Model pertanian ini menggabungkan budidaya ikan, sayuran, hingga ternak dalam satu kawasan yang efisien. Konsep ini dinilai sebagai contoh konkret yang bisa direplikasi oleh masyarakat di wilayah lain.
"Ini luar biasa. Ada ayam, ikan, sayur, semua terintegrasi dalam satu kawasan. Ini harus menjadi contoh bagi masyarakat lain untuk memanfaatkan setiap jengkal lahan yang dimiliki," ujar Munafri Arifuddin.
Di Kecamatan Tamalate, kelompok masyarakat juga berhasil membudidayakan kangkung dengan masa panen yang relatif singkat, sekitar 20–21 hari. Hasil panen ini mampu mencapai 150 kilogram dan telah terserap oleh pasar lokal, termasuk untuk kebutuhan Program MBG.
Siklus Ekonomi Berkelanjutan dan Pemanfaatan Limbah
Pola kerja sama antara kelompok tani dan pelaku usaha, seperti Program MBG, dinilai saling menguntungkan dan menciptakan siklus ekonomi yang positif.

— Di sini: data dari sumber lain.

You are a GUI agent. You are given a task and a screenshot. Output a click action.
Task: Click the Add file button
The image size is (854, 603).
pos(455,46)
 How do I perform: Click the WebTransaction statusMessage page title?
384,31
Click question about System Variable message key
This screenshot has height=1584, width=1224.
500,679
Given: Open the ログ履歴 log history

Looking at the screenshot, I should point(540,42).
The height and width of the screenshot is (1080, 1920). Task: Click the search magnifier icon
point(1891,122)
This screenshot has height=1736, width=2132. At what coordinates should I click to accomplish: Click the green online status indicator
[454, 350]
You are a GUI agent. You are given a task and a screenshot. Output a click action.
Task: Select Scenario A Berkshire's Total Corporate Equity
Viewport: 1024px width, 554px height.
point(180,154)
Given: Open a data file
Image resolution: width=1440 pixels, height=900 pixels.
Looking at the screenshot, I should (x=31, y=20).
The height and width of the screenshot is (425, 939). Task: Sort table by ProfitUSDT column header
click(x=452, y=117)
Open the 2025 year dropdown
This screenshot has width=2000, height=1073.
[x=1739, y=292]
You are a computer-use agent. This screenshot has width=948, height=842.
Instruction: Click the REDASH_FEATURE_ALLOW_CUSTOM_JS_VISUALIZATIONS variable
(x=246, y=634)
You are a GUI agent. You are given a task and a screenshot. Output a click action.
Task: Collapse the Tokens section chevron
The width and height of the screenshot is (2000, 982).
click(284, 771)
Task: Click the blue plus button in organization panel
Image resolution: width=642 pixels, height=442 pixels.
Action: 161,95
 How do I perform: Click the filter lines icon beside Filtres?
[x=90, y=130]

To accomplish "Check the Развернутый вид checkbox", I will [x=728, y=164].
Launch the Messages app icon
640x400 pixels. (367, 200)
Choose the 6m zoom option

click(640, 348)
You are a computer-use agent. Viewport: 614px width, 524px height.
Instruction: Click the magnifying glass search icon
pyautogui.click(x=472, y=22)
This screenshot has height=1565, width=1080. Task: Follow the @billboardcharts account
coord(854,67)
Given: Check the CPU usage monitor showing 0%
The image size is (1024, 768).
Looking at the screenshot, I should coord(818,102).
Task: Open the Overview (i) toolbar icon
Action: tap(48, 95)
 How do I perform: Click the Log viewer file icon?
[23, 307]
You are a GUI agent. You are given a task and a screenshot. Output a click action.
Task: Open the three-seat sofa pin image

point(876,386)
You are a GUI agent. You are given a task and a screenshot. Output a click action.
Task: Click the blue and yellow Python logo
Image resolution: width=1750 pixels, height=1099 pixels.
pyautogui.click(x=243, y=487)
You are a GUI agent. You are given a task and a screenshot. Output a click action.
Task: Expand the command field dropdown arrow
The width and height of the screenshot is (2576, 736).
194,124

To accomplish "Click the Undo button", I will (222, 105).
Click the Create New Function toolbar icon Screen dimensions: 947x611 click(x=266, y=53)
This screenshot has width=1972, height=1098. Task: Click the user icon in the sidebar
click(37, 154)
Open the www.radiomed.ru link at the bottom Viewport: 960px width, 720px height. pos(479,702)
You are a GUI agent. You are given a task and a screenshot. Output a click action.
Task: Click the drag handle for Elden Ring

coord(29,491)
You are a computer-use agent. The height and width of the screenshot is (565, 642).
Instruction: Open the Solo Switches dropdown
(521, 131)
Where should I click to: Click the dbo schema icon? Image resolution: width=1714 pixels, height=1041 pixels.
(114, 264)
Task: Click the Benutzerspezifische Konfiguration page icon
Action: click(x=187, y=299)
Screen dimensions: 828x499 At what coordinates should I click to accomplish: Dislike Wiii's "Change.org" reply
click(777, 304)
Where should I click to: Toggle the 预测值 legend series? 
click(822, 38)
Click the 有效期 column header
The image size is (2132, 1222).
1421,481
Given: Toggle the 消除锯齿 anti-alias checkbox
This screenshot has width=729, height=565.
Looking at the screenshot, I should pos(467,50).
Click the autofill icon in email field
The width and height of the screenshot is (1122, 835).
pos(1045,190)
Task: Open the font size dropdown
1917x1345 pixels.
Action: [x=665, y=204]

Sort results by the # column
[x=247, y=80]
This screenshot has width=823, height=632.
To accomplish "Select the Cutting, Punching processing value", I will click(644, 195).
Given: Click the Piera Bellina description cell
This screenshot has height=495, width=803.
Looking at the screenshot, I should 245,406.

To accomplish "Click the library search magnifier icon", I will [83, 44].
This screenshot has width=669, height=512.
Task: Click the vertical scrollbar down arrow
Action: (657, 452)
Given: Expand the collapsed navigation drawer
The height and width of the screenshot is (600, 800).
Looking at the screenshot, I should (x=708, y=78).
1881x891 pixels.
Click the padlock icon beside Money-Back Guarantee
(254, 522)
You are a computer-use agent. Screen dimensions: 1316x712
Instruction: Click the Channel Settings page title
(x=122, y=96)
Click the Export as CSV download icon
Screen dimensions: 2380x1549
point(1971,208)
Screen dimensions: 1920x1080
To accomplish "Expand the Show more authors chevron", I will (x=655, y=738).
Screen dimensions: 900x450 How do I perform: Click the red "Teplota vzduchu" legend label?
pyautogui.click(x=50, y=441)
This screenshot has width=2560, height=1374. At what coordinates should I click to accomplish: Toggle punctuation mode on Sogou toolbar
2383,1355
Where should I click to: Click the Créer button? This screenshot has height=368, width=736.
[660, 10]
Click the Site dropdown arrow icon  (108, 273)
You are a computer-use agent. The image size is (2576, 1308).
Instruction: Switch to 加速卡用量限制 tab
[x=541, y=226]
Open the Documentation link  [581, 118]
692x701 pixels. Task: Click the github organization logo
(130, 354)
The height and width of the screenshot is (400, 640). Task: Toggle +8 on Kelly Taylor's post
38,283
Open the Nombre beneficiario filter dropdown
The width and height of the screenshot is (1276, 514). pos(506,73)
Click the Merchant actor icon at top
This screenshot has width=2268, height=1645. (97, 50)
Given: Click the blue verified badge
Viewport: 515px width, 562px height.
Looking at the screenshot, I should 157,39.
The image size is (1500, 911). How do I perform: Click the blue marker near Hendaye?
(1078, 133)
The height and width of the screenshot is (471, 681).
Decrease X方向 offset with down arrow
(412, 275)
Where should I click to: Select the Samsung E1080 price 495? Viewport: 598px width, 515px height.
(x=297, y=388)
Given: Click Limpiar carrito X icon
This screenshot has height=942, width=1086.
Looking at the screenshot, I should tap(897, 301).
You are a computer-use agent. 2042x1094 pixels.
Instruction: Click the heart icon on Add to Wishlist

Masyarakat mendapatkan penghasilan tambahan, sementara kebutuhan pasar juga terpenuhi secara rutin.
Munafri Arifuddin juga menyoroti pengelolaan limbah yang dilakukan oleh kelompok tani, di mana sisa makanan diolah menjadi pupuk kompos. Hal ini menunjukkan adanya ekosistem pertanian berkelanjutan di tingkat masyarakat.
Pengelolaan limbah ini tidak hanya mengurangi sampah, tetapi juga mendukung kesuburan tanah secara alami. Inisiatif ini menjadi bukti bahwa pertanian perkotaan dapat berjalan secara ramah lingkungan.
Peran Aktif Camat dan Lurah serta Potensi Herbal
Untuk memastikan program Pertanian Perkotaan Makassar ini semakin meluas dan terorganisir, Wali Kota mendorong camat dan lurah untuk lebih aktif. Mereka diharapkan membuka akses serta memberikan pendampingan kepada warga.
Pendampingan ini krusial agar semakin banyak warga yang terlibat dan mampu mengembangkan potensi urban farming di lingkungan masing-masing. Dengan dukungan penuh, program ini diharapkan dapat mencapai target yang lebih luas.
Selain pertanian pangan, Pemerintah Kota Makassar juga tengah mendorong pengembangan kawasan berbasis tanaman herbal. "Ini potensi besar. Kalau dikelola dengan baik, bisa menjadi identitas wilayah, sekaligus meningkatkan pendapatan masyarakat," tutup Munafri Arifuddin.